A previdência fechada tem
regras próprias, que amarram o contribuinte ao plano. Isso porque portar
valores acumulados ou fazer resgates antecipados só podem ser feitos em caso de
desligamento do funcionário. Além disso, o patrocínio da empresa, que pode ser
de até 100% sobre os aportes, representa uma grande vantagem, porque
potencializa a poupança independentemente da rentabilidade.
Por isso, o ideal para quem
participa de um fundo fechado é manter a contribuição, mas investir também em
outras fontes de recursos para a aposentadoria, por exemplo, planos abertos,
como PGBLs e VGBLs. “O empregado já tem um belo benefício, mas diversificar
significa formar patrimônio”, afirma o superintendente de Investimentos da
Brasilprev, Altair de Jesus.
Essa diversificação ajuda a
criar um colchão que pode amortecer um eventual tombo ou aumentar a renda
futura. Para Garcia, da Itajubá, o participante de fundos fechados deve
aproveitar a fase produtiva para aumentar o patrimônio. “Pode, por exemplo,
investir em imóveis, aproveitando empréstimos com taxas menores oferecidos
pelas entidades das quais são contribuintes.” As entidades fechadas costumam
oferecer aos colaboradores crédito mais barato que o mercado, com prazos
bastante longos. A garantia é a própria participação no fundo.
Um aposentado de uma empresa
estatal, que não quis se identificar, seguiu justamente essa cartilha. Com 70
anos, o pensionista adquiriu três imóveis desde os anos 90 com ajuda do crédito
mais barato do fundo de pensão. Primeiro, quitou o financiamento do apartamento
adquirido antes de entrar no plano. Depois, com um novo empréstimo, trocou-o
por um maior. Com auxílio de um consultor para monitorar as condições de
mercado e apoio do fundo, o beneficiário conseguiu comprar outros imóveis. Uma
das propriedades está alugada e lhe rende um complemento mensal à pensão.

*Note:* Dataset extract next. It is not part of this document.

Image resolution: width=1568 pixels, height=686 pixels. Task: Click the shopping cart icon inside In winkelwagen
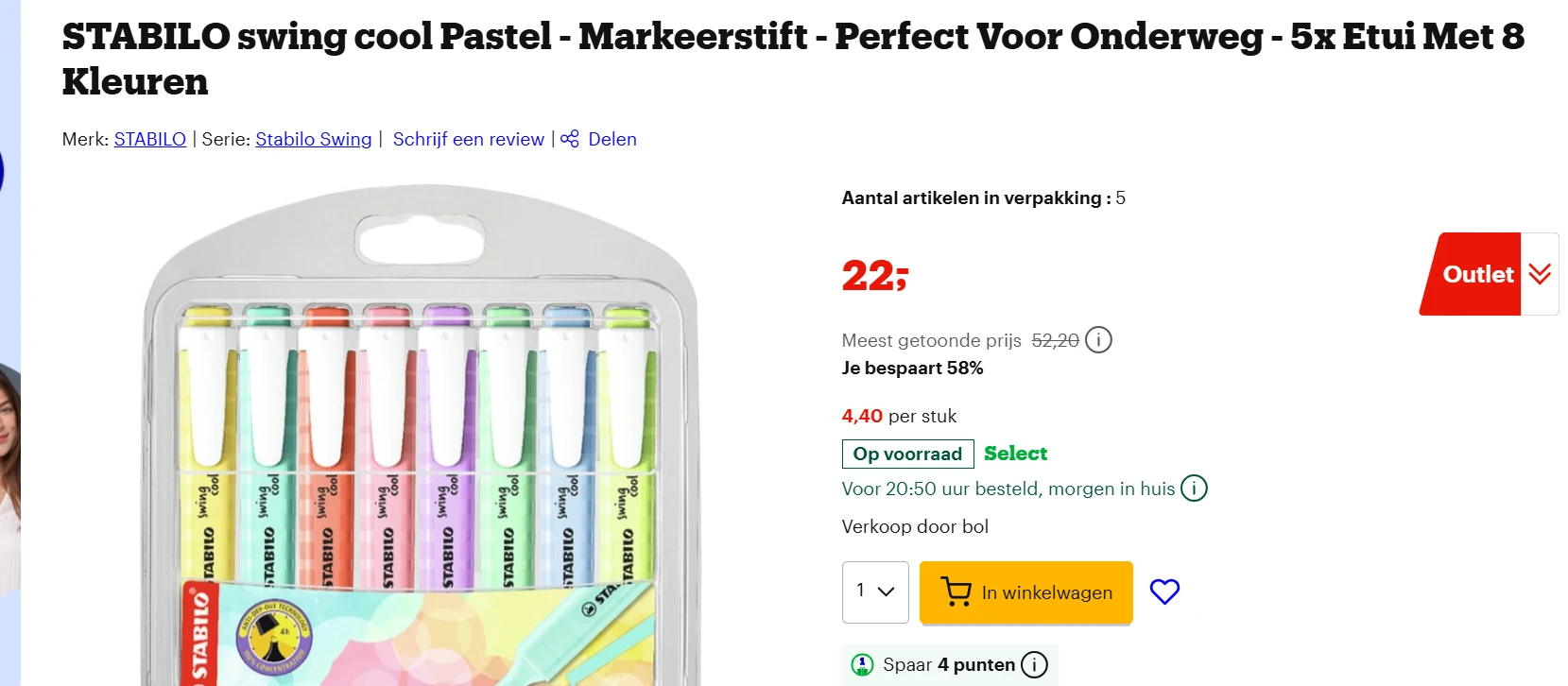click(x=956, y=592)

O especialista em finanças
pessoais Mauro Calil recomenda que a pessoa estude investir parte dos recursos
em uma carteira própria, com aplicações de longo prazo e rentabilidades
maiores. Modalidades de renda fixa “turbinada”, como Letras de Crédito
Imobiliário (LCI), Certificados de Depósito Bancários (CDB) de bancos pequenos
e debêntures, por exemplo, embutem o risco da empresa (a eventualidade de a
organização não pagar). Mas trazem possibilidade de ganhos reais acima dos
atuais 2%. “Se for no caminho do ‘faça você mesmo’ é possível acelerar a
aposentadoria, mas, para isso, você tem de se manter atualizado e atuante.”